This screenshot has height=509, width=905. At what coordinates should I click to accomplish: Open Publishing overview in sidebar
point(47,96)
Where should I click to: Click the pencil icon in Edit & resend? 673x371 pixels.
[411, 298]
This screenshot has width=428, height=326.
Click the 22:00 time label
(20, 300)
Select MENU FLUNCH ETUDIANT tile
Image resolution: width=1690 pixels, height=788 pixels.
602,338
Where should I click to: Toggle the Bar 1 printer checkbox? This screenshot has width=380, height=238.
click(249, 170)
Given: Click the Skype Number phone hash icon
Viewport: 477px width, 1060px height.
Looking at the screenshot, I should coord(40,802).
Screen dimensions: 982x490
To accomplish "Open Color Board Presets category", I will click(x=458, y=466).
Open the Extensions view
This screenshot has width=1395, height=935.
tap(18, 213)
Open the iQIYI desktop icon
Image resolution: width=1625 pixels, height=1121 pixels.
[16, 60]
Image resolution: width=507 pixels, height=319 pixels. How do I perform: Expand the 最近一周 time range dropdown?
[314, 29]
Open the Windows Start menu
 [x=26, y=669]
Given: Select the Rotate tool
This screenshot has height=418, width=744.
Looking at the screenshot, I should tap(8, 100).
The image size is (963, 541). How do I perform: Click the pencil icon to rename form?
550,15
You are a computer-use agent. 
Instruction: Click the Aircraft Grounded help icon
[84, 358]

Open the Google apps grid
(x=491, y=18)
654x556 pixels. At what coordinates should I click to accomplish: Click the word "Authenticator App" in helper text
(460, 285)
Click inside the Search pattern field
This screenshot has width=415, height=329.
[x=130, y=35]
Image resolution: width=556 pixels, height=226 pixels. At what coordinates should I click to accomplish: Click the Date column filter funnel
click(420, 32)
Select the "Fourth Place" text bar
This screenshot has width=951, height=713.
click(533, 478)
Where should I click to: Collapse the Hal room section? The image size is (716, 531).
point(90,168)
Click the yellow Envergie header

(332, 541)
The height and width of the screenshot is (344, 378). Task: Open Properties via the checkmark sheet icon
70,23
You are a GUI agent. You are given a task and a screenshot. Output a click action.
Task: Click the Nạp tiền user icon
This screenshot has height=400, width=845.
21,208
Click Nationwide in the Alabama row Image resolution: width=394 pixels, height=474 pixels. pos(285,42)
_____
_What the task requires_
Render all the records above as a Markdown table with a "No." column for the row number and an "Entry" column for the line, leaving out blank lines.

_Reply to the task_
| No. | Entry |
|---|---|
| 1 | This screenshot has height=509, width=905. At what coordinates should I click to accomplish: Open Publishing overview in sidebar |
| 2 | point(47,96) |
| 3 | Where should I click to: Click the pencil icon in Edit & resend? 673x371 pixels. |
| 4 | [411, 298] |
| 5 | This screenshot has width=428, height=326. |
| 6 | Click the 22:00 time label |
| 7 | (20, 300) |
| 8 | Select MENU FLUNCH ETUDIANT tile |
| 9 | Image resolution: width=1690 pixels, height=788 pixels. |
| 10 | 602,338 |
| 11 | Where should I click to: Toggle the Bar 1 printer checkbox? This screenshot has width=380, height=238. |
| 12 | click(249, 170) |
| 13 | Given: Click the Skype Number phone hash icon |
| 14 | Viewport: 477px width, 1060px height. |
| 15 | Looking at the screenshot, I should coord(40,802). |
| 16 | Screen dimensions: 982x490 |
| 17 | To accomplish "Open Color Board Presets category", I will click(x=458, y=466). |
| 18 | Open the Extensions view |
| 19 | This screenshot has width=1395, height=935. |
| 20 | tap(18, 213) |
| 21 | Open the iQIYI desktop icon |
| 22 | Image resolution: width=1625 pixels, height=1121 pixels. |
| 23 | [16, 60] |
| 24 | Image resolution: width=507 pixels, height=319 pixels. How do I perform: Expand the 最近一周 time range dropdown? |
| 25 | [314, 29] |
| 26 | Open the Windows Start menu |
| 27 |  [x=26, y=669] |
| 28 | Given: Select the Rotate tool |
| 29 | This screenshot has height=418, width=744. |
| 30 | Looking at the screenshot, I should tap(8, 100). |
| 31 | The image size is (963, 541). How do I perform: Click the pencil icon to rename form? |
| 32 | 550,15 |
| 33 | You are a computer-use agent.  |
| 34 | Instruction: Click the Aircraft Grounded help icon |
| 35 | [84, 358] |
| 36 | Open the Google apps grid |
| 37 | (x=491, y=18) |
| 38 | 654x556 pixels. At what coordinates should I click to accomplish: Click the word "Authenticator App" in helper text |
| 39 | (460, 285) |
| 40 | Click inside the Search pattern field |
| 41 | This screenshot has width=415, height=329. |
| 42 | [x=130, y=35] |
| 43 | Image resolution: width=556 pixels, height=226 pixels. At what coordinates should I click to accomplish: Click the Date column filter funnel |
| 44 | click(420, 32) |
| 45 | Select the "Fourth Place" text bar |
| 46 | This screenshot has width=951, height=713. |
| 47 | click(533, 478) |
| 48 | Where should I click to: Collapse the Hal room section? The image size is (716, 531). |
| 49 | point(90,168) |
| 50 | Click the yellow Envergie header |
| 51 | (332, 541) |
| 52 | The height and width of the screenshot is (344, 378). Task: Open Properties via the checkmark sheet icon |
| 53 | 70,23 |
| 54 | You are a GUI agent. You are given a task and a screenshot. Output a click action. |
| 55 | Task: Click the Nạp tiền user icon |
| 56 | This screenshot has height=400, width=845. |
| 57 | 21,208 |
| 58 | Click Nationwide in the Alabama row Image resolution: width=394 pixels, height=474 pixels. pos(285,42) |